И все-таки, повторим, только в обращении к прошлому черпает силы растерявшийся от обилия возникших перед ним проблем Васильев. Оно оказалось не таким, каким представлялось все эти годы, но оно было, оно часть судьбы, которую ни изменить, ни переделать уже нельзя.
Укрепить те, что есть, восстановить порванные человеческие связи — вот единственно возможный выход из «душевного нездоровья», увиденный Васильевым. Словно залитый солнцем островок в памяти Васильева — довоенная Москва, зима, жестокая стужа и улыбка девочки, навсегда связанной с ним... Не от нас ли зависит сделать менее хрупким эти островки, на которых покоится наша жизнь?
«...Как хорошо знать истину... Но ведь страшно и смешно — кому и для кого истина нужна, если ее торжество образует пропасть... между людьми... Вы понимаете меня?» спрашивает Васильев у следователя, изучающего обстоятельства смерти Ильи Рамзина. Сказанное по частному поводу только доказывает обостренное отношение героя к важным жизненным закономерностям.
Художник Васильев не выбрал какого-то иного, не известного ему, вдруг возникшего в его сознании пути. Он подтвердил свою верность избранной судьбе и людям, с которыми связала его судьба.
Движение действительности начало открываться Васильеву, когда он погрузился в ее многослойное, принадлежащее разным временам течение,— вот неизбежный вывод, к которому придет читатель романа «Выбор».
Слово «тенденция» ко многому обязывает. Да и так ли уж часто возникают в литературе новые тенденции и исчезают старые? И так ли уж редко обращается она к тому, что казалось давно забытым?
В конечном счете все — характер проблематики, стиль, структура произведения — определяется индивидуальностью писателя.
Но на его умонастроениях, особенностях его взаимодействия с реальностью неизбежно сказываются общелитературные и общественные умонастроения. А они всегда меняются со временем. Это особенно заметно, если сравнивать книги, принадлежащие одному и тому же автору и написанные в разные годы.

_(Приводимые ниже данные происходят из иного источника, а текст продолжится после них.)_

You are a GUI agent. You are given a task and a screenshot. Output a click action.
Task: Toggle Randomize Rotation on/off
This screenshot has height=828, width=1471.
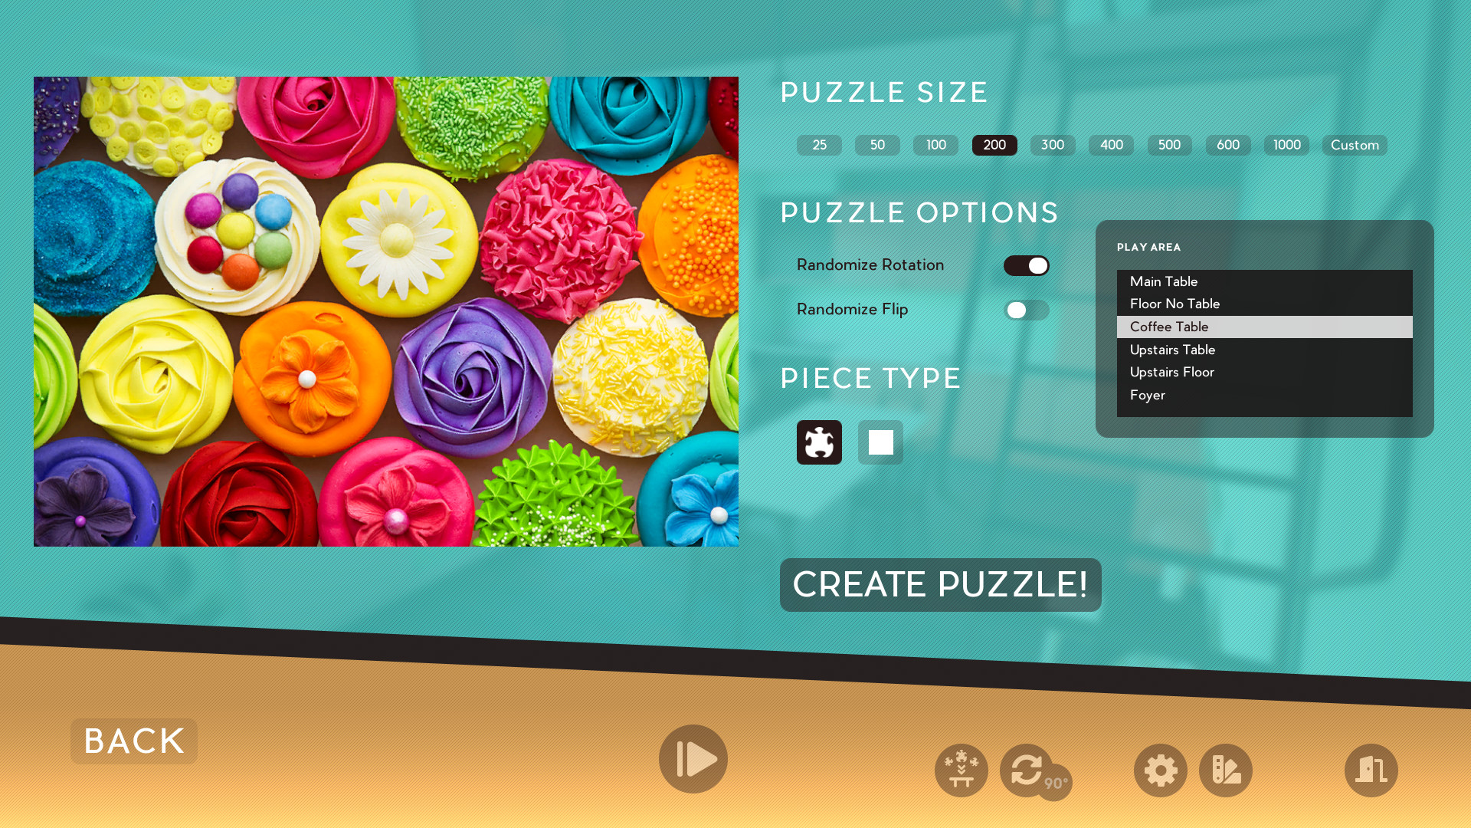(x=1027, y=265)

Вышедший два десятилетия назад роман Сергея Залыгина «Соленая падь» занял видное место в ряду произведений о гражданской войне. Было в романе кроме плотности социальных характеристик, отразивших время революционных преобразований, и нечто весьма существенное, связанное со временем создания книги: острота в постановке проблем нравственности, неотделимых от проблем решительного преобразования действительности, резкость во внутреннем размежевании героев — Мещерякова и Брусенкова, олицетворявших принципиально разное, с легко угадываемой проекцией в предстоящие годы, отношение к человеку как субъекту и объекту революции. Поляризация этих точек зрения была достаточно ясна, и Мещеряков, и Брусенков практически, на деле демонстрировали выбор своей позиции. Вряд ли затруднялся в выборе и читатель романа.
А вспомните «Комиссию» — роман того же писателя о тех же годах гражданской войны и с тем же, естественно, общим отношением к отображенным событиям. Вспомните это неторопливое, состоящее из «перетекающих» диалогов и монологов повествование, где мужики приуральской деревни истово докапываются до самого смысла своего пребывания на земле. На сторону нового строя жизни они становятся естественно, связывают с ним искренние надежды на благотворное обновление всего порядка вещей. Ожидание грядущих перемен пробудило невиданные силы в душах этих людей, заставило требовательно присмотреться к тому, как и ради чего они живут, как взаимодействуют (сказали бы мы) с окружаюгцим миром во всей его живой сложности.